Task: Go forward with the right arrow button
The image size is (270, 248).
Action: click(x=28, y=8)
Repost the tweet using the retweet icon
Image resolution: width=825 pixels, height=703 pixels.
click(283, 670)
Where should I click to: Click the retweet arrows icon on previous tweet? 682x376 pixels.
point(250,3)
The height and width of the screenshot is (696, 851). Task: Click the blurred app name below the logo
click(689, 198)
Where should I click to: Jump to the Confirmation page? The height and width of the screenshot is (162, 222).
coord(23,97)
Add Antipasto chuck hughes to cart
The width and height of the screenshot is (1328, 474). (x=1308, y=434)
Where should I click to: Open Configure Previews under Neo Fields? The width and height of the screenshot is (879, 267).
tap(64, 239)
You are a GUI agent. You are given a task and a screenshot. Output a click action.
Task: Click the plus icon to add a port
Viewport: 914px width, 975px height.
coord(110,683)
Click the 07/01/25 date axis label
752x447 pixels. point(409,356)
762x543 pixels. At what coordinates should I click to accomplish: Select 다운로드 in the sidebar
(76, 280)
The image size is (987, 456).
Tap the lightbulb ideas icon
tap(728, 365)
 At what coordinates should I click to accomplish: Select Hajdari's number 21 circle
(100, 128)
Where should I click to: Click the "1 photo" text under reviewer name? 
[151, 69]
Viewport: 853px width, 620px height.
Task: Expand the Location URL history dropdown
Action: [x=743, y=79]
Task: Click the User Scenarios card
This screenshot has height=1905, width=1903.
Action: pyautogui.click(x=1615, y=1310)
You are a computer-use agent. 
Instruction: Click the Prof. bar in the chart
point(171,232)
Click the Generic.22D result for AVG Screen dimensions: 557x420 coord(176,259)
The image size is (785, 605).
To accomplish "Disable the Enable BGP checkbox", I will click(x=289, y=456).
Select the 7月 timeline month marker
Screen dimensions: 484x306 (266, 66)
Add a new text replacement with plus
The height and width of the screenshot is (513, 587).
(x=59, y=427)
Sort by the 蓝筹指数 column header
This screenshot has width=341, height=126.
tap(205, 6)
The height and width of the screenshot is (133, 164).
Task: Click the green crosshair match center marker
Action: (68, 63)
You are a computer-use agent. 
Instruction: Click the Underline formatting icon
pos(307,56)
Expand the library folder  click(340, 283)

****************

◆ **ACTION ITEM**: Go through the entries and return each line where the word "plus" appears.

◆ **TASK ANSWER**:
Task: Click the plus icon to add a port
Add a new text replacement with plus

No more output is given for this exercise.